There was one time with the Chicago Symphony. He would not study the score. I had had the librarians ready from like 5 p.m., and I finally got the score to them at 2 or 3 a.m. Everything was ready for rehearsal; they were up all night. It wasn’t very nice, but he wasn’t trying to be mean.
Dmitri Shostakovich, Symphony No. 1 in F Minor Op. 10; Leonard Bernstein (Conductor), Chicago Symphony Orchestra, June 1988
It often takes a lot of behind-the-scenes scurrying to maintain the kind of spontaneity that many conductors like.
Yeah, but Lenny was a very disciplined person, he really was. He worked harder than most people I’ve met in my entire life.

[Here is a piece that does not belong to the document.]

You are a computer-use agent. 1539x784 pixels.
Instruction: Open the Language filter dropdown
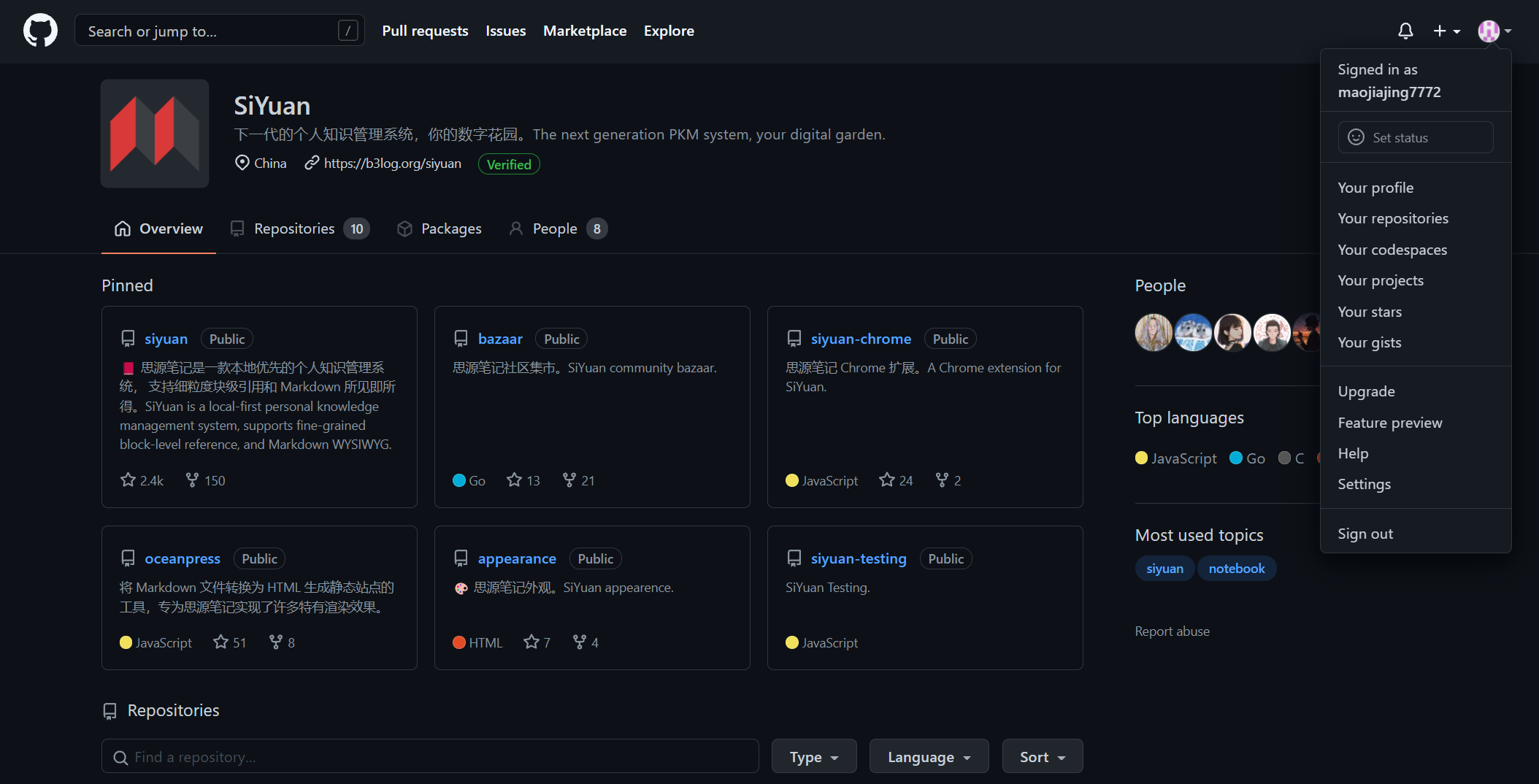(x=928, y=756)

Is it hard to be a composer and have had such a close relationship with a great composer?
He liked my music, supported it and encouraged me. It’s because of him that I write the kind of music I do. When I met him, I gave him some music, some beautiful, tonal music like I write today, and a big orchestra piece based on Stockhausen. He said, “You know, there’s only one real honest voice here. Are you gonna tell me which one?” And I told him the tonal one. He said, “Then that’s where you write from. You write from your heart.” He was also explaining to me his own dilemma: he wrote tonal music, which wasn’t very fashionable. Academia never took him seriously, though he wanted to be taken seriously as a composer. Now he is.

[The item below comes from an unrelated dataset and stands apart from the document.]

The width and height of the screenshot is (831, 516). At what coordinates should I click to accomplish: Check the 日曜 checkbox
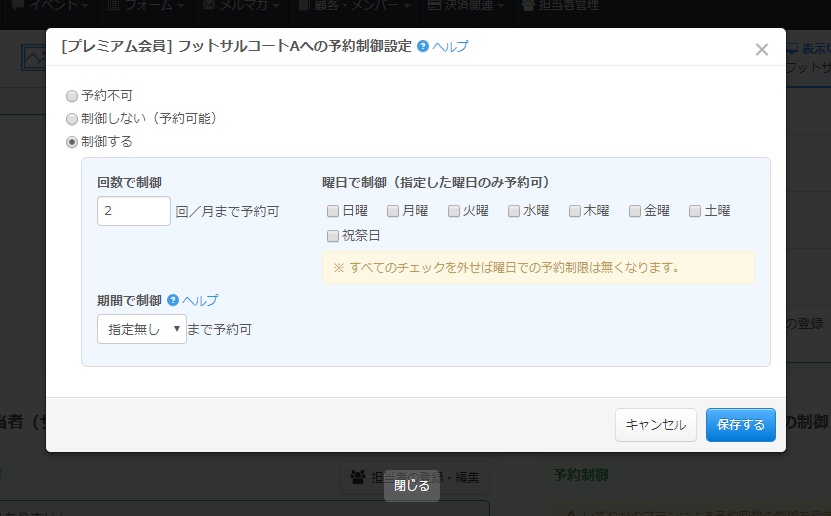[x=333, y=211]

Is academia taking him seriously now?
I do think the fact that composers, even in academia and at universities, can write with a multiplicity of styles, is the Bernstein effect. Now the composers can use any kind of form or genre, it’s not the strict twelve-tone-system or the Boulez system. So I do think his influence is taken seriously. And there are a lot of dissertations on his music now.
Is the era of the great, Bernstein-style maestro over?
I think it’s a totally different world than it was back then. Those days are gone. That doesn’t mean some of the younger maestros aren’t great; it’s just a different way of going about it. The recording companies are not as wealthy as they used to be, the market is saturated. People don’t buy this stuff [he points to a large Bernstein box set on the side table] anymore, because it’s all done online. It’s fine—music is much more accessible in a way, and I’m a big fan of that.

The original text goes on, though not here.